Your answer should reproduce the full set of records exactly as given.

=== WORKING DATA ===

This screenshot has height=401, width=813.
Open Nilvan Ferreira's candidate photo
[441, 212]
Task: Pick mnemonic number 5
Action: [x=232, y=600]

===

WRITTEN ANSWER:
This screenshot has height=401, width=813.
Open Nilvan Ferreira's candidate photo
[441, 212]
Task: Pick mnemonic number 5
Action: [x=232, y=600]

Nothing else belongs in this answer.